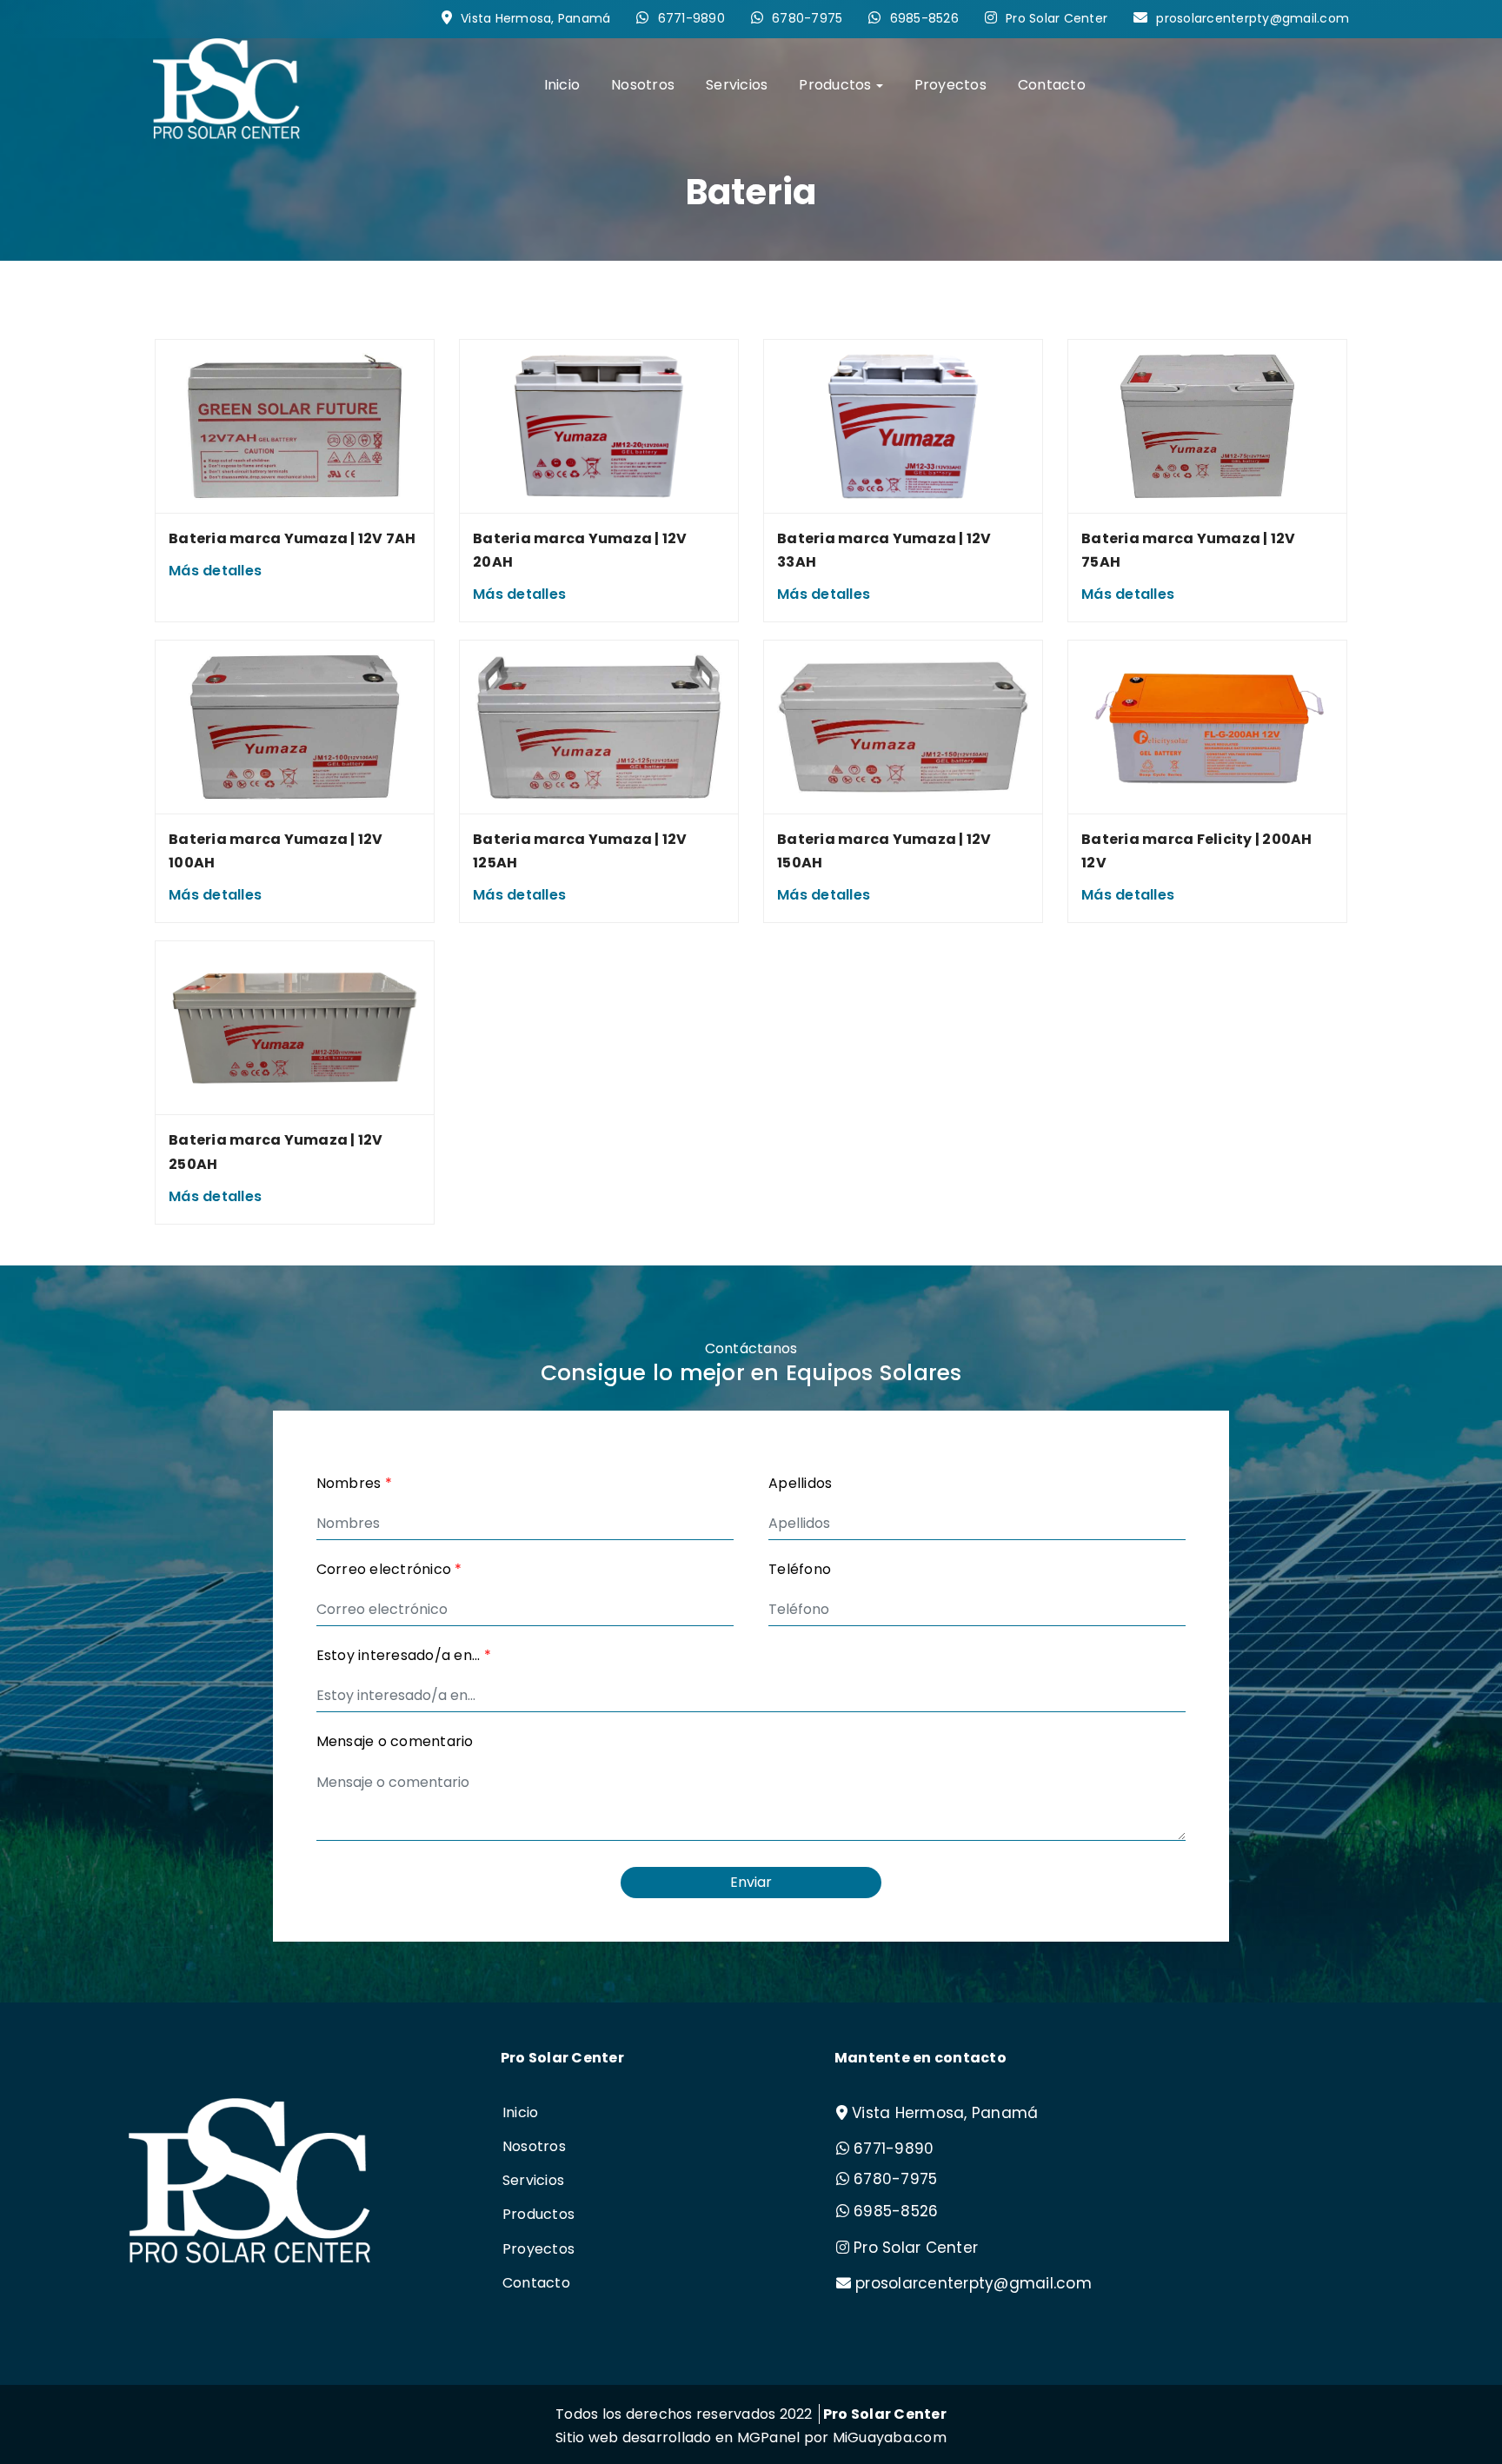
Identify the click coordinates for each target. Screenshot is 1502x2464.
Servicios (737, 85)
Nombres (354, 1483)
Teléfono (799, 1569)
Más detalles (215, 571)
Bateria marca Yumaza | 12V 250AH (276, 1151)
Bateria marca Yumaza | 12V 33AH (884, 550)
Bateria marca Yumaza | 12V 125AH (580, 851)
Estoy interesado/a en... (404, 1655)
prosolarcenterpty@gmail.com (1252, 18)
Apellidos (800, 1483)
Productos (538, 2214)
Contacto (1052, 85)
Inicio (562, 85)
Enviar (751, 1882)
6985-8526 (924, 18)
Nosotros (643, 85)
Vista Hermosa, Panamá (535, 18)
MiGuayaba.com (890, 2437)
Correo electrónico (389, 1569)
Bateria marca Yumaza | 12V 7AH (292, 538)
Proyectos (950, 85)
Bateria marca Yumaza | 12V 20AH (580, 550)
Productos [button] (835, 85)
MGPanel (769, 2437)
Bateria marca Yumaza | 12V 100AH (276, 851)
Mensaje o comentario (395, 1741)
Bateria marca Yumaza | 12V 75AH (1188, 550)
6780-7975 (807, 18)
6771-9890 (691, 18)
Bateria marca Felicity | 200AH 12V (1197, 851)
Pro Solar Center (1056, 18)
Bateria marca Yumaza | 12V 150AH (884, 851)
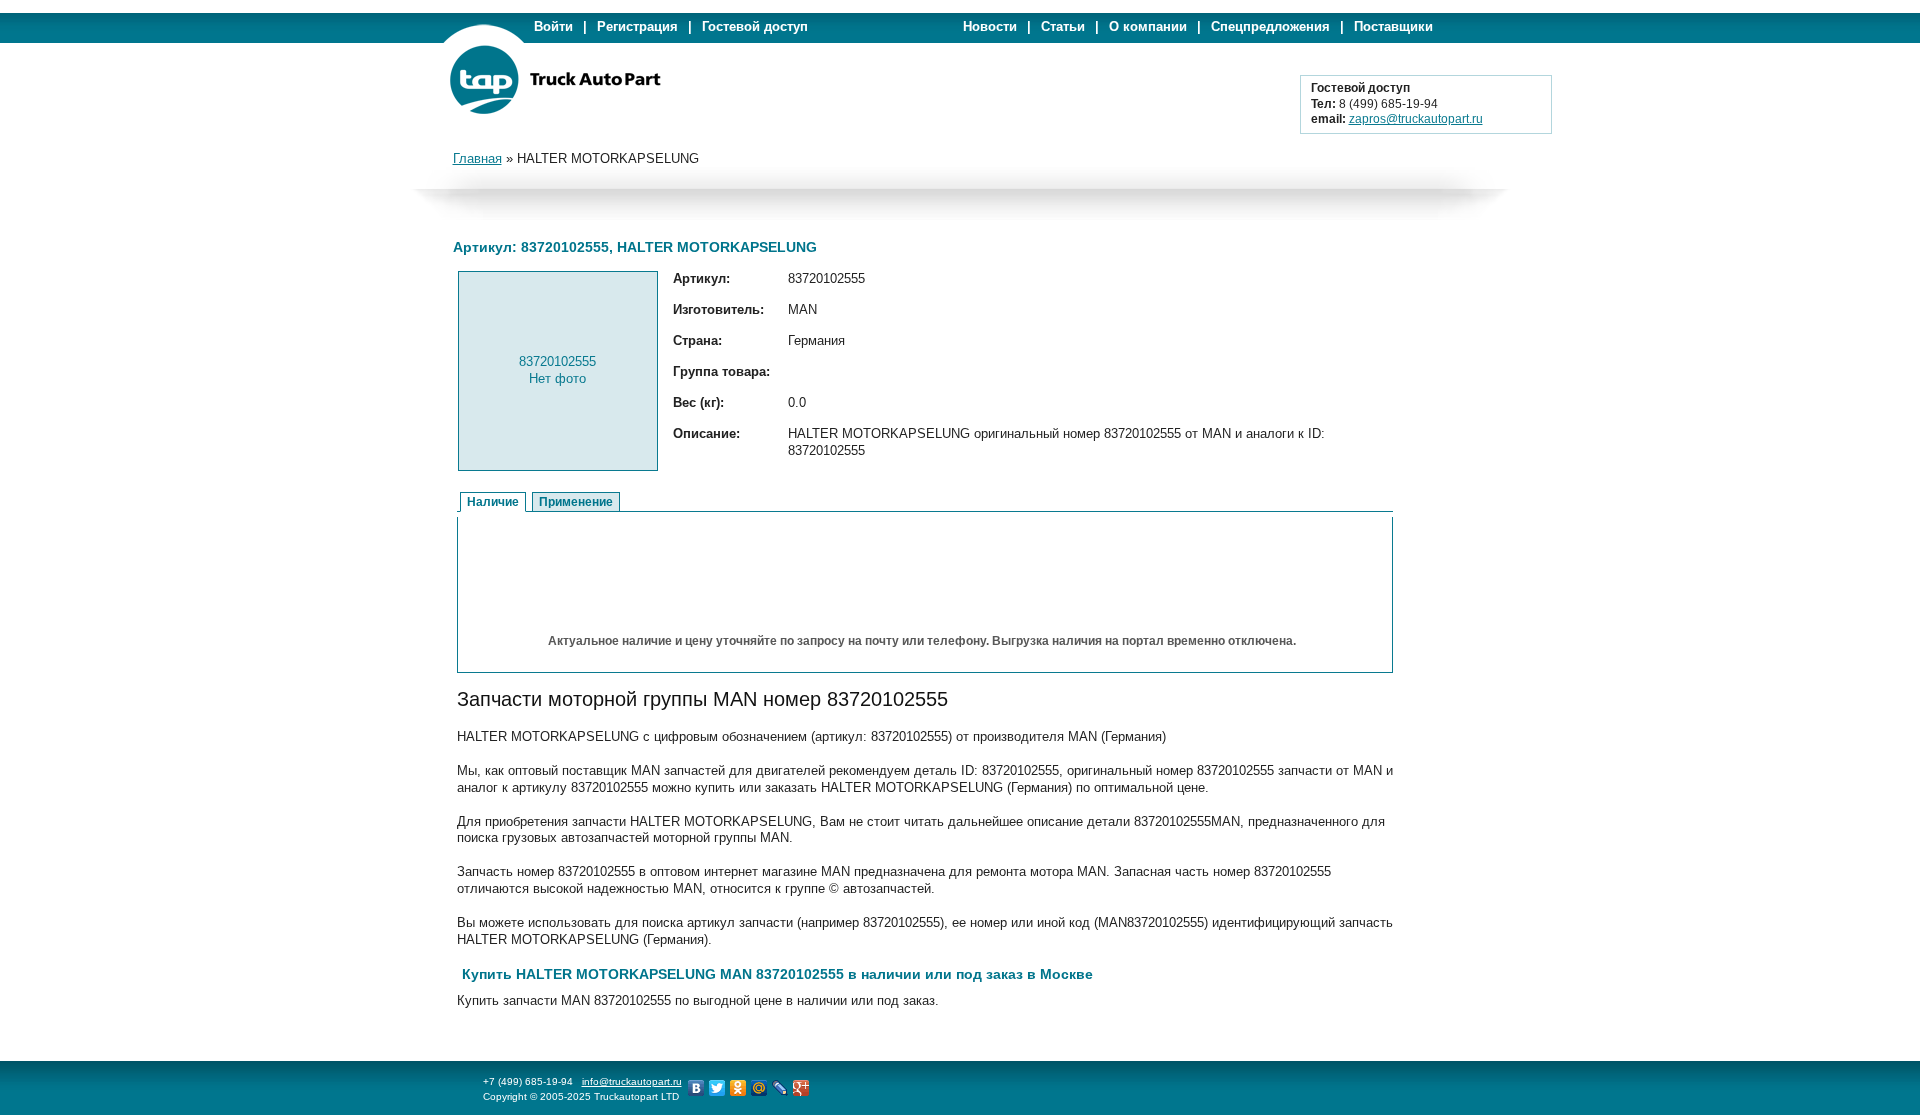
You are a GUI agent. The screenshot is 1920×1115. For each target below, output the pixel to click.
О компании (1148, 26)
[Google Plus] (801, 1088)
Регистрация (637, 26)
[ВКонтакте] (696, 1088)
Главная (477, 158)
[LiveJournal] (780, 1088)
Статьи (1063, 26)
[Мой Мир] (759, 1088)
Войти (553, 26)
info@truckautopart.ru (632, 1081)
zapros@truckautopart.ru (1416, 119)
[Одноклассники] (738, 1088)
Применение (576, 502)
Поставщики (1393, 26)
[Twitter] (717, 1088)
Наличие (493, 502)
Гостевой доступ (755, 26)
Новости (990, 26)
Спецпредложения (1270, 26)
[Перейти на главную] (555, 110)
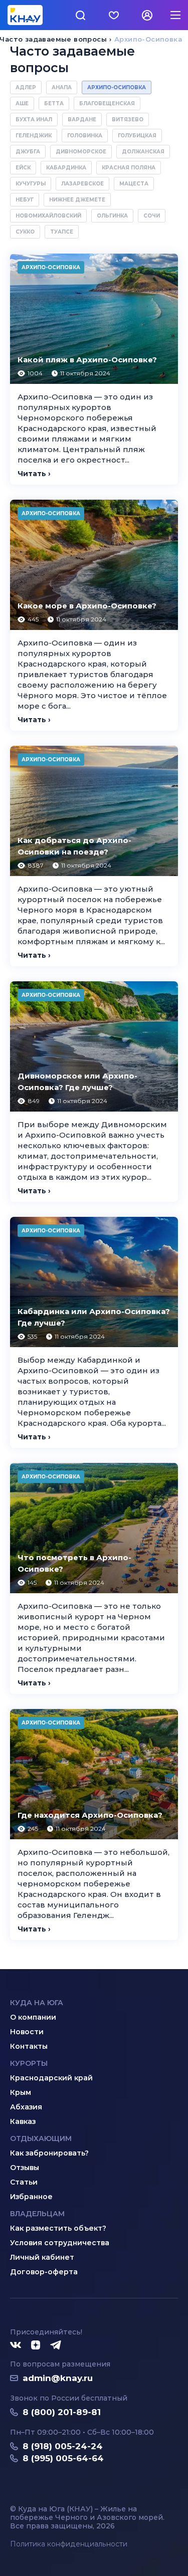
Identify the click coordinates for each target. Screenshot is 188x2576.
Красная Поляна (128, 167)
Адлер (26, 87)
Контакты (29, 2046)
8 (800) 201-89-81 (62, 2412)
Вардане (82, 119)
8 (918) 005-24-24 (63, 2446)
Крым (20, 2092)
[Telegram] (56, 2345)
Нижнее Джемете (77, 199)
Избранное (31, 2196)
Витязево (127, 119)
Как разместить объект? (58, 2228)
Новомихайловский (48, 215)
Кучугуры (31, 183)
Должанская (143, 151)
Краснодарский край (51, 2077)
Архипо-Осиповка (116, 87)
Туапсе (61, 232)
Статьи (24, 2182)
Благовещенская (107, 103)
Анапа (62, 87)
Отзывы (24, 2167)
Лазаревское (82, 183)
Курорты (29, 2063)
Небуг (25, 199)
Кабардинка (66, 167)
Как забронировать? (49, 2153)
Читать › (34, 473)
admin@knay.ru (58, 2378)
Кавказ (23, 2121)
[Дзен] (35, 2345)
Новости (27, 2031)
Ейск (23, 167)
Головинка (84, 135)
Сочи (151, 215)
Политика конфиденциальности (68, 2544)
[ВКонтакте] (15, 2345)
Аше (22, 103)
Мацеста (133, 183)
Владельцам (37, 2213)
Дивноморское (81, 151)
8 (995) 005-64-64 (63, 2458)
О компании (33, 2017)
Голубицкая (137, 135)
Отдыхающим (41, 2138)
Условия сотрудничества (59, 2242)
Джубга (28, 151)
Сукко (25, 232)
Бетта (54, 103)
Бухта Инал (34, 119)
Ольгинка (112, 215)
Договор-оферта (44, 2271)
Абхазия (26, 2106)
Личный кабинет (42, 2257)
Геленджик (34, 135)
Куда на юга (36, 2002)
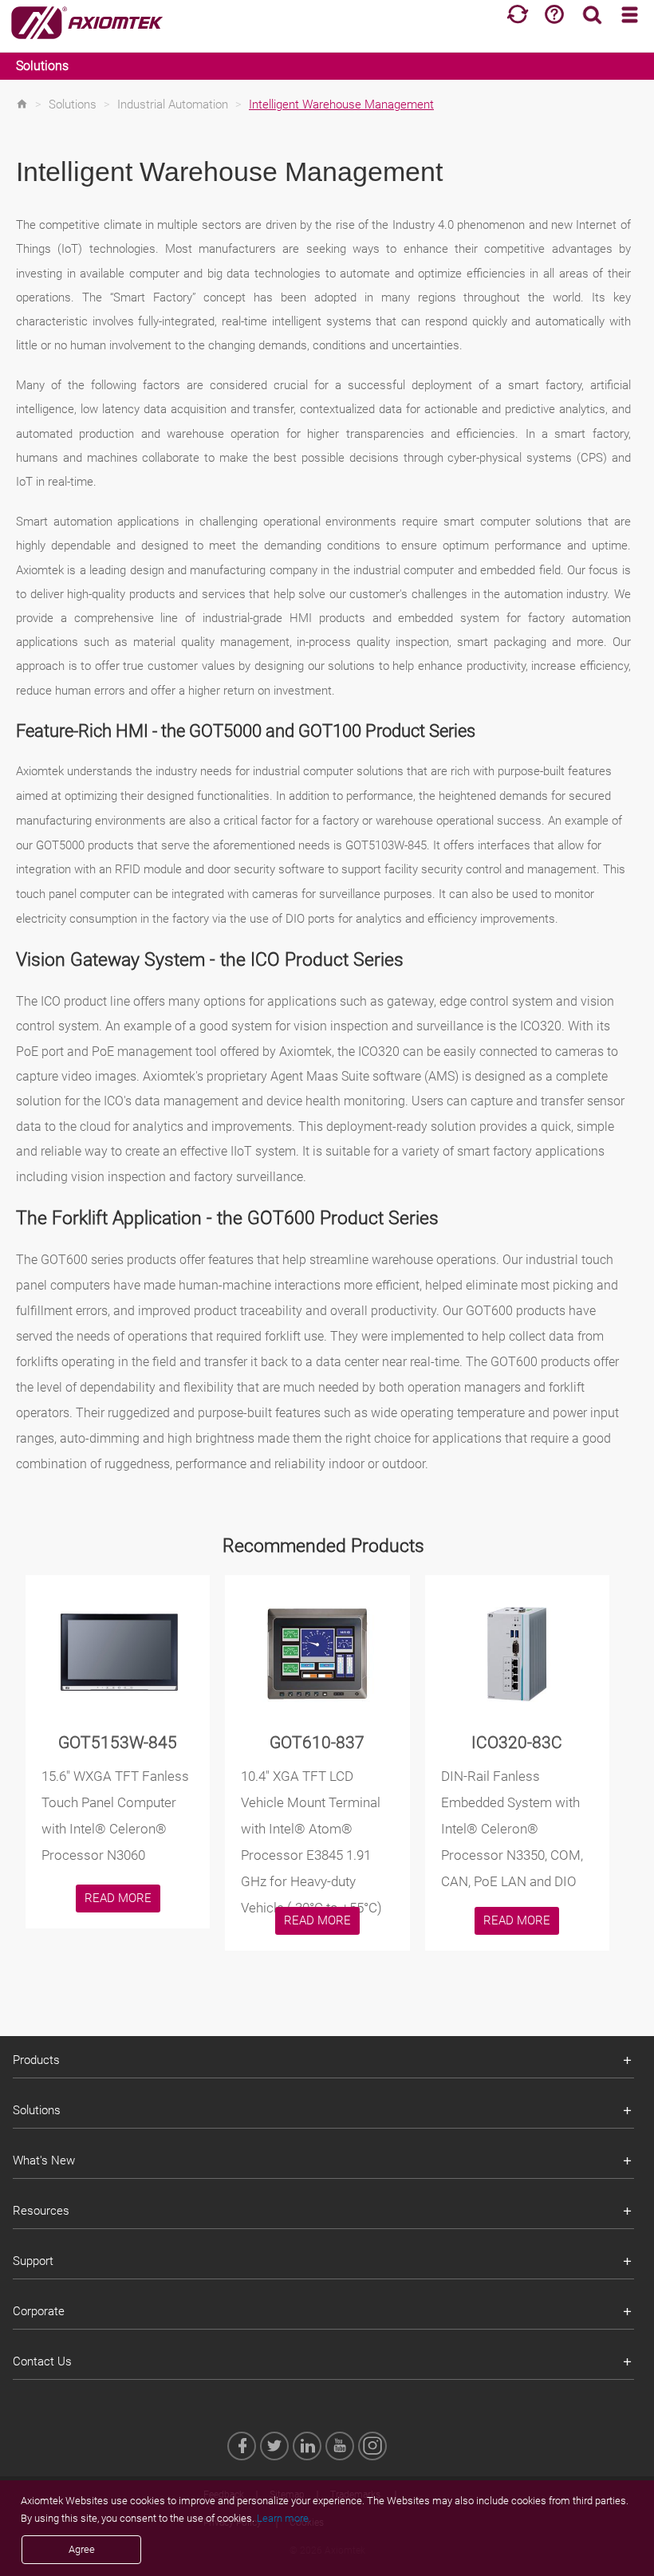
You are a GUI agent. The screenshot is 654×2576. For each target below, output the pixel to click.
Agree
◇ ◇ ◇ ◇ ◇ ◇ ◇
What the task asks
Skip the pictures and restate exactly the lines from the beginning of the listing to the line with "Vista Hermosa, Panamá (535, 18)", that line included.

Answer
Identify the click coordinates for each target. Screenshot is 1502x2464.
Servicios (737, 85)
Nombres (354, 1483)
Teléfono (799, 1569)
Más detalles (215, 571)
Bateria marca Yumaza | 12V 250AH (276, 1151)
Bateria marca Yumaza | 12V 33AH (884, 550)
Bateria marca Yumaza | 12V 125AH (580, 851)
Estoy interesado/a en... (404, 1655)
prosolarcenterpty@gmail.com (1252, 18)
Apellidos (800, 1483)
Productos (538, 2214)
Contacto (1052, 85)
Inicio (562, 85)
Enviar (751, 1882)
6985-8526 (924, 18)
Nosotros (643, 85)
Vista Hermosa, Panamá (535, 18)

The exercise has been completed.